## What to do
The answer is every line in the data below that contains the word "globe".

## Data excerpts
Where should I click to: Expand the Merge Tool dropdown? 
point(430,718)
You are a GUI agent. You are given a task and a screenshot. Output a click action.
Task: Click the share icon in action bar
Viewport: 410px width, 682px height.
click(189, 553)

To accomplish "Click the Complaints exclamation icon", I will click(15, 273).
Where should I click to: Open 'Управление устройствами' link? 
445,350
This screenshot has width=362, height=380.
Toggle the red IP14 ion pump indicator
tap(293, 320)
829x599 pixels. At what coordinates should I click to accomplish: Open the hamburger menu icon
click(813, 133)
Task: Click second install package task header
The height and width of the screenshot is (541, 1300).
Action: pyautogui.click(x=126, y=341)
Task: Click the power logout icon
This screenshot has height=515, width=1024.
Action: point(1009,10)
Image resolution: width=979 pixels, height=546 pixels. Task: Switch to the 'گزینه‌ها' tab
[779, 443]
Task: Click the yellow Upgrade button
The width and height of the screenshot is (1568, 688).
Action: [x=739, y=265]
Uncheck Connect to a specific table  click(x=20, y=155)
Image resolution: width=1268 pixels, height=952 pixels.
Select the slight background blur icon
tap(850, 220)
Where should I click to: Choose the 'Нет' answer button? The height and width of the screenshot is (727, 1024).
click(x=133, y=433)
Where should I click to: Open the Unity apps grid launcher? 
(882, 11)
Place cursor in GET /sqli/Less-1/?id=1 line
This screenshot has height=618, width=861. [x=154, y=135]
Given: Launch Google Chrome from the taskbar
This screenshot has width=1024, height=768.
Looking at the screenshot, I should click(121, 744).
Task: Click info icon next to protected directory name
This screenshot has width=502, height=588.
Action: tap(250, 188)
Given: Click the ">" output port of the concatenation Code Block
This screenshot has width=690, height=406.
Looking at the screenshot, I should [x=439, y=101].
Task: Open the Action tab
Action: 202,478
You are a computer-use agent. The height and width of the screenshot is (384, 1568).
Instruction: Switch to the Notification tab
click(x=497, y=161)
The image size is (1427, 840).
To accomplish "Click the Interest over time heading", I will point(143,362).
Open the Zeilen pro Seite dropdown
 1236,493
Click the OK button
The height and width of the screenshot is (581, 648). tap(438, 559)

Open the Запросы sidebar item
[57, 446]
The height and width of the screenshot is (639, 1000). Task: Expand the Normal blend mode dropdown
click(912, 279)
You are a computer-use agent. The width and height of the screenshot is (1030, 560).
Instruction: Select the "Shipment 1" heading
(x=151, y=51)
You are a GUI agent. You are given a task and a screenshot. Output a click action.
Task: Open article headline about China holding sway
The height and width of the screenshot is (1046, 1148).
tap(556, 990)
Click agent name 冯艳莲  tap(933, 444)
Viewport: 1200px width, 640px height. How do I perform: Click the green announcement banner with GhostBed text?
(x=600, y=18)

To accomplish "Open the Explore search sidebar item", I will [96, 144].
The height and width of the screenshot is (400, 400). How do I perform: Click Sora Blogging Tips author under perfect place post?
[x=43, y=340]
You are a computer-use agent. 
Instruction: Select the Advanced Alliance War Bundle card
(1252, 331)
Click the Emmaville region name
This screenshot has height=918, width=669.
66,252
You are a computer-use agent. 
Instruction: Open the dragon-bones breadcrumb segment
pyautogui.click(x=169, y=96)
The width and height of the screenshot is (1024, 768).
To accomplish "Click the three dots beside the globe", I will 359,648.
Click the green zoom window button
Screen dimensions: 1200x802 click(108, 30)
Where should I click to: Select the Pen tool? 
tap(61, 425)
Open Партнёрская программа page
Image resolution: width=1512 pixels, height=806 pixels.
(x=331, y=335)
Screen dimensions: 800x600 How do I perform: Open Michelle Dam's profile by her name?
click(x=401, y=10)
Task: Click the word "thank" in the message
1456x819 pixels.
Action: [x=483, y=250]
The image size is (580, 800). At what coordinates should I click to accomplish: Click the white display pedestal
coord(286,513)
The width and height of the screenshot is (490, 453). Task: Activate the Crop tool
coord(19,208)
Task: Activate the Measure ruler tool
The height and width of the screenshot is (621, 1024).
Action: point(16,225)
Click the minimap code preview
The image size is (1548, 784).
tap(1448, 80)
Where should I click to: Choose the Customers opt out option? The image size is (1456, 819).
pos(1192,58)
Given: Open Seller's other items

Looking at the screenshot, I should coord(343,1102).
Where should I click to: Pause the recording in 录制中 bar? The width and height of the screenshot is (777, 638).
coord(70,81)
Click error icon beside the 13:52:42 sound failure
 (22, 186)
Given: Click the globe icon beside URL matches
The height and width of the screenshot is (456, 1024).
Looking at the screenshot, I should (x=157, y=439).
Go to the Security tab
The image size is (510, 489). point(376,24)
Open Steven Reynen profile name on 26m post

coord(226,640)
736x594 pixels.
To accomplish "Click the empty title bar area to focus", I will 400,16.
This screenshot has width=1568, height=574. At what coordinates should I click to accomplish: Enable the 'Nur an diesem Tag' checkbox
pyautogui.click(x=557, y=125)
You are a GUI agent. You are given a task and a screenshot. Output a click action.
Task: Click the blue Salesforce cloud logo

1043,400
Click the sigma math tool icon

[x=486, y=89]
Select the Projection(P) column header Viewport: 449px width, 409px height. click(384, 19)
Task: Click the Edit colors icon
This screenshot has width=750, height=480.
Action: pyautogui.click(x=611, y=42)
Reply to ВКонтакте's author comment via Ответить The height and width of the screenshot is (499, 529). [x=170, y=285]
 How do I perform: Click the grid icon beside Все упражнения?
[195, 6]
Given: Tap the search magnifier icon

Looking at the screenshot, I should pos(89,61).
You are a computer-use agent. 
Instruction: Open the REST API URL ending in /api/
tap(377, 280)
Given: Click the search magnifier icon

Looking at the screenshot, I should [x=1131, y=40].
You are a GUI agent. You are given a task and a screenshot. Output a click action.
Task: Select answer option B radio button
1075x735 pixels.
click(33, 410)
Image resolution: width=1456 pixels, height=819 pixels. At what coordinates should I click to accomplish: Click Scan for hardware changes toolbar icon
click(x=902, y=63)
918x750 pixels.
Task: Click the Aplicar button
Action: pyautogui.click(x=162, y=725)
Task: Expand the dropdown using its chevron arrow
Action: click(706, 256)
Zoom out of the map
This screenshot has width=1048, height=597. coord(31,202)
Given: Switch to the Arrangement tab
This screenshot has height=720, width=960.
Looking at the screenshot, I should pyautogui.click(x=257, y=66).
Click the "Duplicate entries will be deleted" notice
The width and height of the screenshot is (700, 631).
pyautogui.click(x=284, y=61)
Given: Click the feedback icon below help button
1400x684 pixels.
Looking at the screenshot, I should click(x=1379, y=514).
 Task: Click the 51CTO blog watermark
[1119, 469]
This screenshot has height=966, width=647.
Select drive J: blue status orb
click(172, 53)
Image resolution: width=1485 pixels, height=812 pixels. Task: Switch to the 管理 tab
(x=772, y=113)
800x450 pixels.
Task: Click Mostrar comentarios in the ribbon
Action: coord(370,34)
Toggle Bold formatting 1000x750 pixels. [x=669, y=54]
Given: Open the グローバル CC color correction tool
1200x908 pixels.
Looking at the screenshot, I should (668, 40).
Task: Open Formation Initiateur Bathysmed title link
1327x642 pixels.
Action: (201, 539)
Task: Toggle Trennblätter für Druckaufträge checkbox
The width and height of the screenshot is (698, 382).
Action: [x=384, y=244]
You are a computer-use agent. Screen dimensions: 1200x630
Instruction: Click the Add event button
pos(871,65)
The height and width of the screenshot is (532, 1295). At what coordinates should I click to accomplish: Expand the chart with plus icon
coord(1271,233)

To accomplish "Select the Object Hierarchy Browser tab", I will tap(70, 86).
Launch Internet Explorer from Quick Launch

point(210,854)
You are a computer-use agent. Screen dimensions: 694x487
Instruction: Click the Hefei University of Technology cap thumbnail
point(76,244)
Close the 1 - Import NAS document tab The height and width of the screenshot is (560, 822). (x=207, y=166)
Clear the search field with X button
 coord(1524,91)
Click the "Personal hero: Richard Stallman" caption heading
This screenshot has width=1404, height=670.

## Response to the exercise
To accomplish "Click the three dots beside the globe", I will 359,648.
Given: Click the globe icon beside URL matches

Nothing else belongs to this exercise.